Heather Wang - É uma maneira de manter a conexão entre a vida real da empresa e o que se discute nos treinamentos. Também permite que nossos melhores executivos transmitam conhecimento para o maior número possível de pessoas.

Na medida em que é um compromisso que começa com os principais executivos da empresa, que passam uma semana inteira ao lado dos alunos em Crotonville, todos percebem que é algo levado muito a sério. 

EXAME - Como transformar bons executivos em bons professores?

Heather Wang - Primeiro, identificamos os melhores na especialidade que queremos ensinar. Pode ser alguém que contrata muito bem ou é um ótimo vendedor. Mas não basta colocá-los na frente de uma sala para falar qualquer coisa.

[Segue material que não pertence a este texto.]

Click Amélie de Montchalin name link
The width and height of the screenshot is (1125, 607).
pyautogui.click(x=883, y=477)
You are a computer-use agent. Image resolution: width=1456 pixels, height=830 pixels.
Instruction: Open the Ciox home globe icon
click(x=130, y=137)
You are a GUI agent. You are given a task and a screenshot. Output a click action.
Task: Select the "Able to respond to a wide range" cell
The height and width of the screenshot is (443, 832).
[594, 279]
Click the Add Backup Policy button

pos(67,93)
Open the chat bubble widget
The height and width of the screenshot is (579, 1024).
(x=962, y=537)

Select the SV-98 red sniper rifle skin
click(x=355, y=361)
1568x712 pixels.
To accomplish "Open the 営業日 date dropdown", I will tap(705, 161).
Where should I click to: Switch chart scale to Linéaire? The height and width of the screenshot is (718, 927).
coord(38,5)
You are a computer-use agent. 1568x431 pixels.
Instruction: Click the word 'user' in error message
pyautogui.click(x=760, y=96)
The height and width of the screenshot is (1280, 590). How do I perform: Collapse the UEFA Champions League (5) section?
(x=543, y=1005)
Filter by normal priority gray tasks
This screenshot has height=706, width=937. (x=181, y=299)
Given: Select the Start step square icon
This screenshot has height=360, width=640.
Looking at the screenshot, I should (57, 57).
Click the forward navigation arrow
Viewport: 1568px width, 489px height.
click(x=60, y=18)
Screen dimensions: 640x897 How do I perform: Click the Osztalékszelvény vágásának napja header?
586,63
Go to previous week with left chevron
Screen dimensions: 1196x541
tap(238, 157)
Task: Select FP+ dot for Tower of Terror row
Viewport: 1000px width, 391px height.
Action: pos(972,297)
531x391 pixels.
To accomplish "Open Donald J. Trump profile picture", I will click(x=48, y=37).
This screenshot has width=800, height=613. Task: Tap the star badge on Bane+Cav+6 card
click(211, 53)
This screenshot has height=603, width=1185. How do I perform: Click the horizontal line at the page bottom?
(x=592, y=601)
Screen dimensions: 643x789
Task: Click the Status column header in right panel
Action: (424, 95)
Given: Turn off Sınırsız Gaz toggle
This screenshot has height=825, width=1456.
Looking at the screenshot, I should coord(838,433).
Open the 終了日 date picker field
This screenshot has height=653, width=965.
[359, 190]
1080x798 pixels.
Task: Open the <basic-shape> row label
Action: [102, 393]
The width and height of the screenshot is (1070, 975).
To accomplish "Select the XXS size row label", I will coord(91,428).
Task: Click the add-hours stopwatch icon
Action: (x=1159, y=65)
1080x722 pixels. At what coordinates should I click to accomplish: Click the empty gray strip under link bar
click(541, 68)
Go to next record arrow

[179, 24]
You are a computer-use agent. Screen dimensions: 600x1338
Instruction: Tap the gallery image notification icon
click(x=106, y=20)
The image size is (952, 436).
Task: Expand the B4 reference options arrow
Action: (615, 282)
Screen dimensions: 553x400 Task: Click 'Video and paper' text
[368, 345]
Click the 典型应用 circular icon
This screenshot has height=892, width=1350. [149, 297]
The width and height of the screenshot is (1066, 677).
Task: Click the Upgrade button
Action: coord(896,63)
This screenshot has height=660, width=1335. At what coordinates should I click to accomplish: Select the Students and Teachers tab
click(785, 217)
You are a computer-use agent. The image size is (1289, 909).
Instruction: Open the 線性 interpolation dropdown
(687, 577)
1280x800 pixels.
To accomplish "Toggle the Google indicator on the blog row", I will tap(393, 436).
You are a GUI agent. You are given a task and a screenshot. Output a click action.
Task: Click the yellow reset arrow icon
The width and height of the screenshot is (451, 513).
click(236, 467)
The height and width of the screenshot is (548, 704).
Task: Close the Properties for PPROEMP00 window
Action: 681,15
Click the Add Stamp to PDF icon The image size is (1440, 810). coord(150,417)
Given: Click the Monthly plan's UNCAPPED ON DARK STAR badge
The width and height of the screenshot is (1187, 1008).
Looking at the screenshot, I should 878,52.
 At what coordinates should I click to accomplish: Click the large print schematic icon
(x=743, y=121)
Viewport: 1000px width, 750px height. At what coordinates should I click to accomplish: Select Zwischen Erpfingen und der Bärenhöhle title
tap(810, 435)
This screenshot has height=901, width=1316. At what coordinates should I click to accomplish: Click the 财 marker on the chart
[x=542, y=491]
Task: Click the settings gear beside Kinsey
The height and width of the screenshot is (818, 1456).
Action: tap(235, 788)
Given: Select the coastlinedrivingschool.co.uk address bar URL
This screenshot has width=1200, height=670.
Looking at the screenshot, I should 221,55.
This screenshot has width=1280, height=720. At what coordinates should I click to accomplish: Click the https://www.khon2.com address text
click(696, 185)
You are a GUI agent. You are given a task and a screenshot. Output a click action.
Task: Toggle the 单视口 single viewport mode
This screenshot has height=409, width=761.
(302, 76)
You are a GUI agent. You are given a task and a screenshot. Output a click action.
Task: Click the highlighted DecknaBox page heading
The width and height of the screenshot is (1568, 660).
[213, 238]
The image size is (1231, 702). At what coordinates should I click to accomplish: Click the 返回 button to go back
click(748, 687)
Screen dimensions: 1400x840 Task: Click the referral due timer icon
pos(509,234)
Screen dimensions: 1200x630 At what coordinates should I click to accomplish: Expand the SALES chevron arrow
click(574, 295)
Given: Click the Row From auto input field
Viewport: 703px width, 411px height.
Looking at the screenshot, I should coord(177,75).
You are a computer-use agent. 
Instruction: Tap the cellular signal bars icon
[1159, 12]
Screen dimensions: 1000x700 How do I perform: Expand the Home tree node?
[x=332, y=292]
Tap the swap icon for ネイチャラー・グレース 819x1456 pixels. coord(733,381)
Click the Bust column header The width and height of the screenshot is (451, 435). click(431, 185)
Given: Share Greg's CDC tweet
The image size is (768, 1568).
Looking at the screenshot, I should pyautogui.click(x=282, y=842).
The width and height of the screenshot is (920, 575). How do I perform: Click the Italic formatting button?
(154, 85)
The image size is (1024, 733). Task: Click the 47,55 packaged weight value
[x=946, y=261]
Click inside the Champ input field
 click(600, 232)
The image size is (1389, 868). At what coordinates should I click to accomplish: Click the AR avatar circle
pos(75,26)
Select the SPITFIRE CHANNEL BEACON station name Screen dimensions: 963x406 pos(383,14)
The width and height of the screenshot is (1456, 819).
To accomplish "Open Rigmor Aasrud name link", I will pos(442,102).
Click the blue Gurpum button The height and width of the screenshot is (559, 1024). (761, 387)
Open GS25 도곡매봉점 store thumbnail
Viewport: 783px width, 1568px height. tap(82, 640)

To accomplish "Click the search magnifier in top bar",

Treinamos e certificamos esses profissionais para dar aula.

Eles adquirem noções de didática. Depois, medimos a avaliação dos alunos. Quem não se dá bem deixa de dar treinamento. Só ficam os melhores também na sala de aula. 

EXAME - E como são escolhidos os alunos?

Heather Wang - Por mérito. Vamos escolher os alunos até o início de 2014, de acordo com o resultado que eles tiverem apresentado neste ano. Queremos acelerar a carreira dos melhores. 

EXAME - Crotonville surgiu há mais de 50 anos. Como manter o conteúdo atualizado?

Heather Wang - O currículo muda o tempo todo. E para isso usamos a própria informação que vem das salas de aula. Há dois anos, percebemos que muitos participantes diziam que a empresa era muito burocrática. Iniciamos um programa de simplificação da companhia, e o tema virou uma disciplina.

Trouxemos executivos que simplificaram processos para multiplicar o conhecimento. Crotonville serve tanto para captar necessidades de mudança como para amplificar o impacto dessa mudança. 

EXAME - E houve alteração no modelo de ensino?

Heather Wang - Nos últimos cinco anos, passamos a ter menos salas no formato de auditório e mais espaços abertos, que permitem que os alunos se organizem em grupos para discussões práticas. Queremos reduzir a teoria ao mínimo. Hoje, fazemos até alguns treinamentos em sessões de culinária.

Percebemos que mudar o ambiente de algo formal para algo mais divertido ou interativo pode ser mais eficiente. Também temos menos papel. Num encontro recente, distribuímos tablets para os participantes com o conteúdo das aulas, em vez do material impresso. 

EXAME - A GE investe cerca de 1 bilhão de dólares em formação de pessoas por ano. Dá para calcular o retorno desse investimento?

Heather Wang - Sim. Para isso, medimos as taxas de promoção e rotatividade. Se quem passou pelo curso cresceu na companhia, fizemos nosso trabalho. Na China, notamos esse efeito. A rotatividade baixou de 13% para 7% por ano com o centro de treinamento local. Esperamos manter a atratividade para o novo time de especialistas no Rio de Janeiro.